=== Source material ===
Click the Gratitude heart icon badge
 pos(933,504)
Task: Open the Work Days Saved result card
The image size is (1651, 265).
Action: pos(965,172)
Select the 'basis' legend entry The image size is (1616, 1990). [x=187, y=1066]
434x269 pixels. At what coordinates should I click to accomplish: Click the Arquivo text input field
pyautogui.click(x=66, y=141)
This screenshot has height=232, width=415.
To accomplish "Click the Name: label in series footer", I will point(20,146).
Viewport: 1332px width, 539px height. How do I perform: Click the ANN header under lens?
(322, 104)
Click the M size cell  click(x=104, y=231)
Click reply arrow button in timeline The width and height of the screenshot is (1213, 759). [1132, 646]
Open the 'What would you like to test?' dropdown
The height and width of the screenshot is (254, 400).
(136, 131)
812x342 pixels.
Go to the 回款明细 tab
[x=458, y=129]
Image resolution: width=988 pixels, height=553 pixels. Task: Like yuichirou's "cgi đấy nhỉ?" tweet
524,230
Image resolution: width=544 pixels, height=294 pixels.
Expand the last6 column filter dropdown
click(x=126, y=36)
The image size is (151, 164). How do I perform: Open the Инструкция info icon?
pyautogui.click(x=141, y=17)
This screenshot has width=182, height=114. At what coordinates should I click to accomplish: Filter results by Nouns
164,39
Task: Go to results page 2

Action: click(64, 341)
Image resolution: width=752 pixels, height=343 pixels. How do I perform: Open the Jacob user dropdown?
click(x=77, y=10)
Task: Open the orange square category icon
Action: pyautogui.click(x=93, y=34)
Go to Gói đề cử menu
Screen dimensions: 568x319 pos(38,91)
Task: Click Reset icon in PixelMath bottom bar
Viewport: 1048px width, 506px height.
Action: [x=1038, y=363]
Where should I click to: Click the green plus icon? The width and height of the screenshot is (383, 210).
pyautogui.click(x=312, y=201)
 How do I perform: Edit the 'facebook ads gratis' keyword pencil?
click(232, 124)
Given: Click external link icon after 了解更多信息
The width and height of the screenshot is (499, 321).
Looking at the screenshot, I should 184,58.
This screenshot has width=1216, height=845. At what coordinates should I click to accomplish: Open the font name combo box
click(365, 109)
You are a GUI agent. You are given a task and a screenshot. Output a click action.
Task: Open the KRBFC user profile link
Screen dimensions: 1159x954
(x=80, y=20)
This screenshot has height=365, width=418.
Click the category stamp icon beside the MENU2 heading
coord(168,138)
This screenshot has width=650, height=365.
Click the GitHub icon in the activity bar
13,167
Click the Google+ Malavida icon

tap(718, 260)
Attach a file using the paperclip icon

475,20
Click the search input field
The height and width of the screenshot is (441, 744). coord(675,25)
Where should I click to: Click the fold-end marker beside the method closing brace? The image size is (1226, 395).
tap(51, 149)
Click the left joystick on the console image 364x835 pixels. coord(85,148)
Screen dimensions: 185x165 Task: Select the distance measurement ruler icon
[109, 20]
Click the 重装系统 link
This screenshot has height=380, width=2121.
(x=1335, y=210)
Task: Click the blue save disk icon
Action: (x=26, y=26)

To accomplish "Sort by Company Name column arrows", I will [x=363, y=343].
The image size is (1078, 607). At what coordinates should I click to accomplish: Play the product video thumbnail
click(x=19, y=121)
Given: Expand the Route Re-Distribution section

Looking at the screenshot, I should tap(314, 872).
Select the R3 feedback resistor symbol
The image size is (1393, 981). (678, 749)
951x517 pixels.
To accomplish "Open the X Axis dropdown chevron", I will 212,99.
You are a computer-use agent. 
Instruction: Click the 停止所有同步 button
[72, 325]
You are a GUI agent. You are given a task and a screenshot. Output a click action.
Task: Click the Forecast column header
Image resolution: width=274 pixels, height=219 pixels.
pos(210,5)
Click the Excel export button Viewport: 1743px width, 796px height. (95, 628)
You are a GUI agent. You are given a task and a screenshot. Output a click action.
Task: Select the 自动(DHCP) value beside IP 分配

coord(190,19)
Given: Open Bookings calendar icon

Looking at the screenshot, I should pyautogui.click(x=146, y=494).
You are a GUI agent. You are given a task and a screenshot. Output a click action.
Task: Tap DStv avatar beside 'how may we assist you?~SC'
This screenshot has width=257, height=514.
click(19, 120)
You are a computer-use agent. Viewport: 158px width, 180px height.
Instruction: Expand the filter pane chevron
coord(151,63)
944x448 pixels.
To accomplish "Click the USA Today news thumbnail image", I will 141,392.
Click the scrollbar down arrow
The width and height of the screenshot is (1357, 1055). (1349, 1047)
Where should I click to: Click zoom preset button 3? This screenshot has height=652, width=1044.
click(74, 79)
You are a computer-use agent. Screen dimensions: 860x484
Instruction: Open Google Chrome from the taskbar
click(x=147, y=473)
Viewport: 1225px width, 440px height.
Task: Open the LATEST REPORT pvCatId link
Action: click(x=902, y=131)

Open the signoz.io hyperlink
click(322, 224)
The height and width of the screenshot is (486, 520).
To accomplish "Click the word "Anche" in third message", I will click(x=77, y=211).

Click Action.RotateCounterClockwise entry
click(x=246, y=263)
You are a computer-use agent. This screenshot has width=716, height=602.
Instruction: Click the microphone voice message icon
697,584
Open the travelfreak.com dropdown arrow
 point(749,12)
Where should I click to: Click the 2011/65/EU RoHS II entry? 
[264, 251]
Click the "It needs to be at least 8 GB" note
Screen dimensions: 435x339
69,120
===
Begin with the line that contains "Click Action.RotateCounterClockwise entry" and end with the last line of the material above. Set down that range exactly.

▶ **Answer to this task**:
Click Action.RotateCounterClockwise entry
click(x=246, y=263)
You are a computer-use agent. This screenshot has width=716, height=602.
Instruction: Click the microphone voice message icon
697,584
Open the travelfreak.com dropdown arrow
 point(749,12)
Where should I click to: Click the 2011/65/EU RoHS II entry? 
[264, 251]
Click the "It needs to be at least 8 GB" note
Screen dimensions: 435x339
69,120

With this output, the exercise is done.